**Assignment:**
Could you return every record below without changing a word?

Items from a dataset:

·····

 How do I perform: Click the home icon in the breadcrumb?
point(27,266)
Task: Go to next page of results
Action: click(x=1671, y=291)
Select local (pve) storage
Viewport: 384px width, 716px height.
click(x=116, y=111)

·····

**Answer for this exercise:**
 How do I perform: Click the home icon in the breadcrumb?
point(27,266)
Task: Go to next page of results
Action: click(x=1671, y=291)
Select local (pve) storage
Viewport: 384px width, 716px height.
click(x=116, y=111)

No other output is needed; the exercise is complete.